A group where money is concentrated in a few hands, vs a group with thousands of members that controls a labor force that can be easily replaced by robots or outsourced? There is no color to that struggle, it's finished before it started.


collusion is absolutely consistent with free markets. Companies make deals ALL the time. Getting lower rates for supplies, fencing off markets, agreeing to not litigate, etc.

Looking at it another way...these companies are trying to keep their costs down (labor being #1). This in turn allows them to charge lower prices for their products while maintaining a profit margin that keeps investors happy. They are serving their consumers. We should be thanking them for being prudent and not engaging in labor bidding wars that would push their costs skyward. This is capitalism 101.


Companies make deals, but making deals across an industry to fix prices inputs undermines the market. If everyone that used bananas colluded to set artificially low prices, that might result in cheaper banana products, but would result in a deadweight loss. I.e. the loss sustained by the banana producers would outweigh the savings to the consumer.


This wasnt across an industry...this was between two companies...apple and google.

Even still your analogy is still wrong...you are talking about banana consumers (which inherently will always go for the cheapest banana products that satisfy their needs) vs. a business who is trying to keep their costs down to remain competitive.

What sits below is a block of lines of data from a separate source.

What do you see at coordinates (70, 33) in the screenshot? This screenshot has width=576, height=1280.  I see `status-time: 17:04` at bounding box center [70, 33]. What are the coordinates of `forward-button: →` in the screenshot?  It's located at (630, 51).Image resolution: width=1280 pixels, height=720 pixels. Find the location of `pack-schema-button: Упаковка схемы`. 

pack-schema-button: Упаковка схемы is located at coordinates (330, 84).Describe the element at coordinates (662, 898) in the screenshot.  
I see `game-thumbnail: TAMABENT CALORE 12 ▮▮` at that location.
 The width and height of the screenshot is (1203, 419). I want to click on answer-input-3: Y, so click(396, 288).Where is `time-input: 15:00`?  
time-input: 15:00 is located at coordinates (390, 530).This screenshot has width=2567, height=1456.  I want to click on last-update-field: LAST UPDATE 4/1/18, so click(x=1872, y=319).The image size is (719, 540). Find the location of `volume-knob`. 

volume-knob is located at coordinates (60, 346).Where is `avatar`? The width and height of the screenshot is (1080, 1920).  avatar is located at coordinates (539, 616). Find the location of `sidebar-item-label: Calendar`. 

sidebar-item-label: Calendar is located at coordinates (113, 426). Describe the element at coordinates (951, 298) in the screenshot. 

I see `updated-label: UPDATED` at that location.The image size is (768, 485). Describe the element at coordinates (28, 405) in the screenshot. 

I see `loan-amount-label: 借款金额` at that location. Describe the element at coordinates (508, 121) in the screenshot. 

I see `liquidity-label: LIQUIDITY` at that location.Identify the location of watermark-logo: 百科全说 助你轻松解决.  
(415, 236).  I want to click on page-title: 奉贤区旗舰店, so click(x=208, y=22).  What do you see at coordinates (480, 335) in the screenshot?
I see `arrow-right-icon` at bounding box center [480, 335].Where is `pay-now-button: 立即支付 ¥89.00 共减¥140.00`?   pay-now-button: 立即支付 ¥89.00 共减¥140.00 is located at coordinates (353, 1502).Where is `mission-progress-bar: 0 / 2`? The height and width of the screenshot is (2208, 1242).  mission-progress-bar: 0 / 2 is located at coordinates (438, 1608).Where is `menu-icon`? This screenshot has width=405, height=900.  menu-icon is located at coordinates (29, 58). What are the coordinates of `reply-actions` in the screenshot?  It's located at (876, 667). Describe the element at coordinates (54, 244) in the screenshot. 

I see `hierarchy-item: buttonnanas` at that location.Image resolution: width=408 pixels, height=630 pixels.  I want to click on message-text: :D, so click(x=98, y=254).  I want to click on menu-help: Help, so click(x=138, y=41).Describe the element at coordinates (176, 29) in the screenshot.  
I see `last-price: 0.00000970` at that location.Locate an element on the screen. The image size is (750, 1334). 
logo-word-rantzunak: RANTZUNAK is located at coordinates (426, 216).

There is an saying that everything in business should be viewed from the eyes of the consumer. If the consumer is getting the same product for cheaper and the business model is still viable (aka the business can sustain that price) then it's a net win.

Again in your example, banana producers will lower their prices until they cannot be viable and thus they will stop supplying bananas. You cannot collude enough to keep failing business models in business.


> you are talking about banana consumers (which inherently will always go for the cheapest banana products that satisfy their needs) vs. a business who is trying to keep their costs down to remain competitive.

I'm talking about companies that buy bananas, not consumers. The supply chain looks like Farmers -> Dole/Chiquita -> You. If Dole and Chiquita colluded to keep the cost of bananas from farmers low, that is collusion that creates economic inefficiency.

> There is an saying that everything in business should be viewed from the eyes of the consumer. If the consumer is getting the same product for cheaper and the business model is still viable (aka the business can sustain that price) then it's a net win.

This "saying" is blathering that has no basis in economics.